搭載エンジン及びグレード体系は、従来同様3.4L直6DOHC (最高出力163ps)の「XJ6 3.4」、4.2L直6DOHC(最高出力208ps)の「XJ6」、5.3L V12SOHC(最高出力289ps) の「XJ12」の3タイプがラインナップされました。混合気の供給は、3.4Lは従来通りSUツインキャブレターにより、5.3Lも同様にルーカス燃料噴射装置により行われました。
MT仕様は5速に
一方4.2Lは、シリーズⅡでは欧州仕様がSUツインキャブレター仕様、北米仕様がルーカス燃料噴射仕様であったのに対し、全地域において後者に統一されました。トランスミッションは、5速化されたMTと従来同様の3速トルコン式ATが設定されました。

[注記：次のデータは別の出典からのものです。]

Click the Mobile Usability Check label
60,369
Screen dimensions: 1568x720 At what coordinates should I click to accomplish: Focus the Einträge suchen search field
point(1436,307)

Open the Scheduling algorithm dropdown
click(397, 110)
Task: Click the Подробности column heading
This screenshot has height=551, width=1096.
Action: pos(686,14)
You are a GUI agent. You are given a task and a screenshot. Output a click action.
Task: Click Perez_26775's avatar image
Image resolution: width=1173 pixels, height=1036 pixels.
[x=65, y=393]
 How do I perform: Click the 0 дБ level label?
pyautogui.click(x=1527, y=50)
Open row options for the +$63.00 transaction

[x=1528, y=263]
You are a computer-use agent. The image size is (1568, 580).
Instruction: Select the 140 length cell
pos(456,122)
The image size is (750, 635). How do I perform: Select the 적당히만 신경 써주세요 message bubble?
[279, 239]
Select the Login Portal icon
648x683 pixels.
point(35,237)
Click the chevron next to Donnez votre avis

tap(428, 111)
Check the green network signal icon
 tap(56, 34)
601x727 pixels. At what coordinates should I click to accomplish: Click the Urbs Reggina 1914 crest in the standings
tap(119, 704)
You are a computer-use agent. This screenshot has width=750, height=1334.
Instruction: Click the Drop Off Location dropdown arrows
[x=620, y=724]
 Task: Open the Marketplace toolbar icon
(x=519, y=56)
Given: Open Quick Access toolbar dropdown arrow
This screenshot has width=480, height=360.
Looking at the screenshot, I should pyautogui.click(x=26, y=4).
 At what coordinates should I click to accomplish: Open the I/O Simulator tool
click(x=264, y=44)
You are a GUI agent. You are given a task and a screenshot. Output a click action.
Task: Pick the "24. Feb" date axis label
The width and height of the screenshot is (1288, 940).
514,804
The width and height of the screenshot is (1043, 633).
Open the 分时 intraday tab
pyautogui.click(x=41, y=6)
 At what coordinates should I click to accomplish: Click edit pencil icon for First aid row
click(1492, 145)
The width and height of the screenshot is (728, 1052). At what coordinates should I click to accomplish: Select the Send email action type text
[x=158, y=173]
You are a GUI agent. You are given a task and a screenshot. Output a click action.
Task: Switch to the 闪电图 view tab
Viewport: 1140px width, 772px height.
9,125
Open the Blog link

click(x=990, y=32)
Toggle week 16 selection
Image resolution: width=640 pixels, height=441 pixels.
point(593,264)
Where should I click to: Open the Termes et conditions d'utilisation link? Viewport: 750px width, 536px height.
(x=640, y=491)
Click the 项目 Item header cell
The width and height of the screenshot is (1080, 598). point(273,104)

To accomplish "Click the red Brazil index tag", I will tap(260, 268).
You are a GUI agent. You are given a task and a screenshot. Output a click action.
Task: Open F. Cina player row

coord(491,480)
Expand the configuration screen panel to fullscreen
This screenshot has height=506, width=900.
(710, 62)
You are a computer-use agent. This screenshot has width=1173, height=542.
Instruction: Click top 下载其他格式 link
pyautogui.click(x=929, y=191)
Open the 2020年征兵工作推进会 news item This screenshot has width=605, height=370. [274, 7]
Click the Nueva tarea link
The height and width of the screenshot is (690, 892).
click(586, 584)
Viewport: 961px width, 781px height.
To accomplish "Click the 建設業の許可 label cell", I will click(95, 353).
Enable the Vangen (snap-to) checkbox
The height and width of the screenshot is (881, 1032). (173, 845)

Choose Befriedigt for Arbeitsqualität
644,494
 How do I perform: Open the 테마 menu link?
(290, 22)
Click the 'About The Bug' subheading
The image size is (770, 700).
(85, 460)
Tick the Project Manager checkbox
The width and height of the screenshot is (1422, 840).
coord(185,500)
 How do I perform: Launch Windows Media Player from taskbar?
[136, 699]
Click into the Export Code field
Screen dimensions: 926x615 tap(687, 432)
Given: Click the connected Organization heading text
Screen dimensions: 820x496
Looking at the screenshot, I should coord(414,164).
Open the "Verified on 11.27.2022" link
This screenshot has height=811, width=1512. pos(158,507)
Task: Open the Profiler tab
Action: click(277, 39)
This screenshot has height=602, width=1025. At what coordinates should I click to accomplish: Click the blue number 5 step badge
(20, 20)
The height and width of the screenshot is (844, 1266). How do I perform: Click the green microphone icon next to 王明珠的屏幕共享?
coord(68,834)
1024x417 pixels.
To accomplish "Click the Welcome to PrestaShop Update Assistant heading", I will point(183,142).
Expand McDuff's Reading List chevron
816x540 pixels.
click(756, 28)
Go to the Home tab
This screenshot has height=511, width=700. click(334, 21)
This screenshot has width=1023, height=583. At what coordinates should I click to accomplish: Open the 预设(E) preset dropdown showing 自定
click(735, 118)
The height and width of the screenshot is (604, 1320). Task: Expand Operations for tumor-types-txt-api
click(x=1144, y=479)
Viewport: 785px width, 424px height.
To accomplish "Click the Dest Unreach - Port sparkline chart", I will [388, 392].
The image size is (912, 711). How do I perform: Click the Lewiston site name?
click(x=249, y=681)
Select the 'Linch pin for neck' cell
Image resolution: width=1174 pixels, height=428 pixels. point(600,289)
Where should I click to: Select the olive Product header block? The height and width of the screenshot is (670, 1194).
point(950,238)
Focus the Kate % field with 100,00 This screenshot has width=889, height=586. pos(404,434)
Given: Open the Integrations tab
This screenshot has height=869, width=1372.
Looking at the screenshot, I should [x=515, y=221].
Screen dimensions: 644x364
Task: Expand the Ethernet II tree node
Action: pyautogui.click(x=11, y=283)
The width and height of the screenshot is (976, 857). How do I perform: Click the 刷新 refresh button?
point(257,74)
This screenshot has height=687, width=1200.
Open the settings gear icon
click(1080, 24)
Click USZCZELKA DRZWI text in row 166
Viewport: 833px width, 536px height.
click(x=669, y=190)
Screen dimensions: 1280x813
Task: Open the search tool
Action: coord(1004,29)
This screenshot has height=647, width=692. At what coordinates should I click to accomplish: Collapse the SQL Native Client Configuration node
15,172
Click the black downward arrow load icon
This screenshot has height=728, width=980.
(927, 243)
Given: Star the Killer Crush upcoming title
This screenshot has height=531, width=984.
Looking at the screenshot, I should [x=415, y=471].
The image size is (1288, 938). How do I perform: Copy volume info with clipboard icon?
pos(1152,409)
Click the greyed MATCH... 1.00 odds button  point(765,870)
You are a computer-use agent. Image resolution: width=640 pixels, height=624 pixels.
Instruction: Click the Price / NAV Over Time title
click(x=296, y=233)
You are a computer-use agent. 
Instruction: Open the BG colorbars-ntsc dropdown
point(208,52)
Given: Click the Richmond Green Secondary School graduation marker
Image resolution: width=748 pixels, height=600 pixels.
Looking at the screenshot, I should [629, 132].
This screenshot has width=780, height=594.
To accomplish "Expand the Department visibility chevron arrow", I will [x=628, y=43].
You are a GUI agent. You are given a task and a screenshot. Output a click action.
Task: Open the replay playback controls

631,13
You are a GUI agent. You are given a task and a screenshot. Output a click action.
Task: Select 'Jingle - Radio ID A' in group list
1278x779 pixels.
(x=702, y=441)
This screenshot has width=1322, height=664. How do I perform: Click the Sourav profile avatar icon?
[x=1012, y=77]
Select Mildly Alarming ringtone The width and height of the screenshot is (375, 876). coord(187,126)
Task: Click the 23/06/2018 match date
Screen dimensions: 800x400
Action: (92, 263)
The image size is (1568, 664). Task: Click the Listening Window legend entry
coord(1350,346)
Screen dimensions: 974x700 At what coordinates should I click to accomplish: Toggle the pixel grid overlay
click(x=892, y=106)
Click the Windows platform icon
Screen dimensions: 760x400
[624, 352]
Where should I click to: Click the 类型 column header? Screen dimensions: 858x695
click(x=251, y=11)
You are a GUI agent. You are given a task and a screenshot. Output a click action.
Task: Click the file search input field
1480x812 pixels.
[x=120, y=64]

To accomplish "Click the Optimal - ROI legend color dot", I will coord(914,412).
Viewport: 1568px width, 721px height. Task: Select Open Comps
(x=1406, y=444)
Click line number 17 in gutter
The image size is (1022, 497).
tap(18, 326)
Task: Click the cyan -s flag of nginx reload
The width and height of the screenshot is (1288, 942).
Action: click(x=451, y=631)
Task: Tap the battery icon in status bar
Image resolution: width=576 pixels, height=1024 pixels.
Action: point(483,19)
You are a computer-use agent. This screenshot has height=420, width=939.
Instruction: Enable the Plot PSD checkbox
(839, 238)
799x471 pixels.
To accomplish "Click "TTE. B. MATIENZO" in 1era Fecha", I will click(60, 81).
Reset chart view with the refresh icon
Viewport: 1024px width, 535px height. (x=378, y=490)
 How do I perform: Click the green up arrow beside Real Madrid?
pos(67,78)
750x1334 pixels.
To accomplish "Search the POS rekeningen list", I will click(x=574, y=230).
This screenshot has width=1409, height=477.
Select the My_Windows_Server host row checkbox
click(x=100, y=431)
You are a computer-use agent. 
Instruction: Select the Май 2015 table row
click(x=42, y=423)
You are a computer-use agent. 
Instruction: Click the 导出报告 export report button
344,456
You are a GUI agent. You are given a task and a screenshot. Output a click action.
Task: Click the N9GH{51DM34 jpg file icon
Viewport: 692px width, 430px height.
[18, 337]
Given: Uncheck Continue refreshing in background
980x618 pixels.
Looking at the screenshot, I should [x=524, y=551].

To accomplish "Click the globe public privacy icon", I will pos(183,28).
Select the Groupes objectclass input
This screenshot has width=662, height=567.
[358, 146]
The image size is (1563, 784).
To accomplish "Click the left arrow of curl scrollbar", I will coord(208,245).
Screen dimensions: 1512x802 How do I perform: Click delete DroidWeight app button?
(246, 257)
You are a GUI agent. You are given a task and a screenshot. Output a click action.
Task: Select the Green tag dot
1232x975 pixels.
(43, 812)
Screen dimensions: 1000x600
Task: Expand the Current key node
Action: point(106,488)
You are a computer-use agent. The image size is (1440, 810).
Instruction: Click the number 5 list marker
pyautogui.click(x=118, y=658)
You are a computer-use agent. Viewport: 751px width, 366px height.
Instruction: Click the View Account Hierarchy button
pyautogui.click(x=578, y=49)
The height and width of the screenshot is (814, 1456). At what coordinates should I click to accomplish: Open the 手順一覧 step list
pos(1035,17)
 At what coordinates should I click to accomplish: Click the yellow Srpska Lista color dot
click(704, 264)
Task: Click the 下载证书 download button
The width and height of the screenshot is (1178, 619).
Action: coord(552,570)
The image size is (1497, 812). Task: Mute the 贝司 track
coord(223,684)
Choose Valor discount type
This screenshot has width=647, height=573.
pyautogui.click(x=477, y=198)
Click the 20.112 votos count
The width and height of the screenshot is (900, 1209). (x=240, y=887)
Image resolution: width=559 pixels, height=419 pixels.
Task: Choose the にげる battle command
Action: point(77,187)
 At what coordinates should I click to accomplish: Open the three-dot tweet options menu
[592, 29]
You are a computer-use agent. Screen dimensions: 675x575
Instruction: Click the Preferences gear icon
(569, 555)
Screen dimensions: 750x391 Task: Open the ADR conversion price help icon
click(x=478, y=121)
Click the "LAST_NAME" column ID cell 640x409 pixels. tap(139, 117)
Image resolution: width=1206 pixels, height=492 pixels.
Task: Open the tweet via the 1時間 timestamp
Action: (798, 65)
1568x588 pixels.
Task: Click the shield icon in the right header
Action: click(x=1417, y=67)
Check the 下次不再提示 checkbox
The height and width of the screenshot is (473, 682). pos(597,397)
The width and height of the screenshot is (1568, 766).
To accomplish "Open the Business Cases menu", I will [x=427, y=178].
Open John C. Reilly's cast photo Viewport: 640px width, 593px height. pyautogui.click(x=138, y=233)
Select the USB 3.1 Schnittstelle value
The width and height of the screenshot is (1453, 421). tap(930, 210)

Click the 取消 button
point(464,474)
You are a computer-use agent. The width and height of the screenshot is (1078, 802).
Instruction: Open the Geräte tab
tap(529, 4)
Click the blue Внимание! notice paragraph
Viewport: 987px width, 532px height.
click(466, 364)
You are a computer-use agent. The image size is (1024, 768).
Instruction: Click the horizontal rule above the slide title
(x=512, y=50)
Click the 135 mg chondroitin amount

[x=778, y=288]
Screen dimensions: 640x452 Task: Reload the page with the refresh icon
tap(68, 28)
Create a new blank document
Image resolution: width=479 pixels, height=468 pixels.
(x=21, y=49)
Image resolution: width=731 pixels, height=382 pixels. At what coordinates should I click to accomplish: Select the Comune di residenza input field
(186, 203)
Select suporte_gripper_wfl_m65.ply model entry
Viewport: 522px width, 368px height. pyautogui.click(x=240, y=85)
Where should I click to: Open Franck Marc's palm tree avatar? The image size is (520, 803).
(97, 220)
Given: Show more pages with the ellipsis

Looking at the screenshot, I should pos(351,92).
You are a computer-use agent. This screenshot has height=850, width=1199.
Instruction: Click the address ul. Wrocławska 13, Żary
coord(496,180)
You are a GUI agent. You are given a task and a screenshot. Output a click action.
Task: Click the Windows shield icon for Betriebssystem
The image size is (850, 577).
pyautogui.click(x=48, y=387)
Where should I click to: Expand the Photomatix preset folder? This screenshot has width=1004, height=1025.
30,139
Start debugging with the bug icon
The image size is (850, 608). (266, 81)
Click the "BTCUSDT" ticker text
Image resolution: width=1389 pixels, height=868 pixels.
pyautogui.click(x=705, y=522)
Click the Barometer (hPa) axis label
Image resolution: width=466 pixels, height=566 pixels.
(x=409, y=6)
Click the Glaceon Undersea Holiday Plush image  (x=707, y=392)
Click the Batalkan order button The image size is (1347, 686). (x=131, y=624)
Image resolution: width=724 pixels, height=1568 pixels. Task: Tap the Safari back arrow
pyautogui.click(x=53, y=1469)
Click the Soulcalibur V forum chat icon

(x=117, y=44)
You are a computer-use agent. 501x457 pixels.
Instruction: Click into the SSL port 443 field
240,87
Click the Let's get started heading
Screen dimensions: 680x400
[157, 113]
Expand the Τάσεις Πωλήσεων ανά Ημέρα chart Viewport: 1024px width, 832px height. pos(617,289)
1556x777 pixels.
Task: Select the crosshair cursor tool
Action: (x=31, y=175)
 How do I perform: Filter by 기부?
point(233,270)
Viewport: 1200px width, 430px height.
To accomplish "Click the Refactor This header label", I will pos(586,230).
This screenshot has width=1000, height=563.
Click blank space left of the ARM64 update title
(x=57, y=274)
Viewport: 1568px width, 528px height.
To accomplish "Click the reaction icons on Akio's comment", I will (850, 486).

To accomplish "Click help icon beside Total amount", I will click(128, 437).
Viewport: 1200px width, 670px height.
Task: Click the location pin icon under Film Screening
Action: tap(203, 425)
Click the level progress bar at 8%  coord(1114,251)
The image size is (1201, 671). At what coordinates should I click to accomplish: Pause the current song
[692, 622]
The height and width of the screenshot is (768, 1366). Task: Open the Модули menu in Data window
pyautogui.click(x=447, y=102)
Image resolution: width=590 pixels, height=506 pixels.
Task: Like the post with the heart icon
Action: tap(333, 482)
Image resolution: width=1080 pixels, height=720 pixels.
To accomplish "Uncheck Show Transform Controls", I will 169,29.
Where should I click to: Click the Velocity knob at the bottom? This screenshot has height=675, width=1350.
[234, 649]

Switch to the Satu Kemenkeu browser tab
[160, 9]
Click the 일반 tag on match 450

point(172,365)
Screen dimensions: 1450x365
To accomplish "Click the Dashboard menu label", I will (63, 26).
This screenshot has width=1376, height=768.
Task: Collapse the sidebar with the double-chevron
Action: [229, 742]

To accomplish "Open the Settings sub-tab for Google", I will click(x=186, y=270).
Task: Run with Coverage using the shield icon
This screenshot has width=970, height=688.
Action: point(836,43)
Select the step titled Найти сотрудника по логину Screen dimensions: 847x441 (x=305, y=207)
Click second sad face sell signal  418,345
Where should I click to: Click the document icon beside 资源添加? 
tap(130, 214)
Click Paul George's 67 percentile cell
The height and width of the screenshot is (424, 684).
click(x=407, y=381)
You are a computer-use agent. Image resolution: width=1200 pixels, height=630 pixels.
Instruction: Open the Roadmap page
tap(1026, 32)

一方インテリアは、伝統のウォールナット仕上げのインパネを踏襲しつつ、メーターとスイッチのレイアウトが変更されました。
その後1981年に、5.3L V12エンジンに「ファイアボール」と名付けられた高効率ヘッドが採用され最高出力が299psに向上、同時にグレード名が「XJ12 H.E」に変更されました。又、これをベースに更に上質なインテリアが備わる最上級グレード「XJ12ヴァンデン・プラスH.E」が設定されました。次いで1982年末、インテリアの変更を伴う小規模なマイナーチェンジが実施されました。
そして1986年9月、後継モデル「XJ40」系の登場に伴いXJ6は生産終了となりました。一方、XJ40系はそのままではV12エンジンの搭載が不可能な設計であった為、XJ12は1992年まで生産が継続されました。